Uno piensa en los para siempre como peldaños de una escalera, como suaves hojas secas bailándole al viento, cabriolas; como un quizá, un sí, y también un no. Pero los para siempre son simples y burdos juguetes del lenguaje, son como vaho pasajero de un día lluvioso que vienen, y sin titubeo luego se van. No existen los para siempre, los creamos soñando; soñadores de esperanzas, ninfulas quimeras. Pero son los para siempre alimento de pescador, que a un mar inmenso y agitado vuelcan su intención, que entre un sueño y un placebo buscan redención, pues un para siempre, es un buen comienzo en su pasión. Y es que de la pasión son los para siempre, de ella son fruto y caución, pacto mutilado; bendito precaver.
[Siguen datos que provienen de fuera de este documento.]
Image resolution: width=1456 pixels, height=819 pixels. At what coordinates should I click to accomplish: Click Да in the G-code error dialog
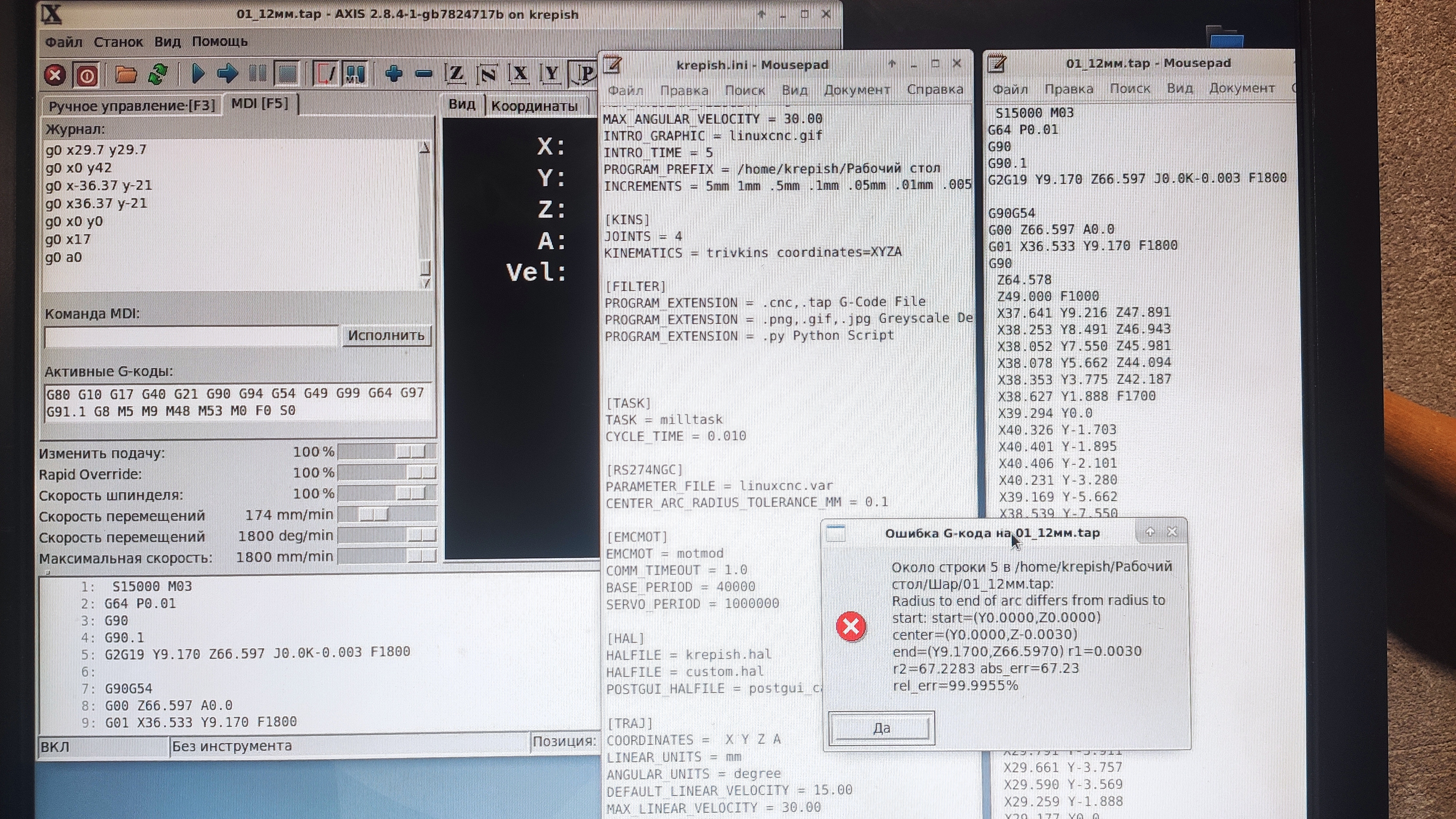tap(881, 728)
Como una ola, como un trasiego, como un toro enardecido; así son los para siempre cuando se esfuman. Como un cristal roto que se blande amenazante. Los para siempre no existen.
Somos esclavos sin proceder, fieles autómatas del decir un para siempre, alimentados por la implosión de un enérgico momento; de la intensidad, del placer, de los sueños blandos, de los menesteres tuyos y míos, propios del éxtasis, de nuestro calor y tu sabor.
¿Pero qué seríamos sin todos los para siempre?, ¿qué seríamos sin siquiera un sólo para siempre?
Al final, son lo que cuentan por ahí, lo que de ellos quedó, el paisaje desolado de un quizá, que se esfumó en un para siempre. Somos tú y yo, en franca filautía.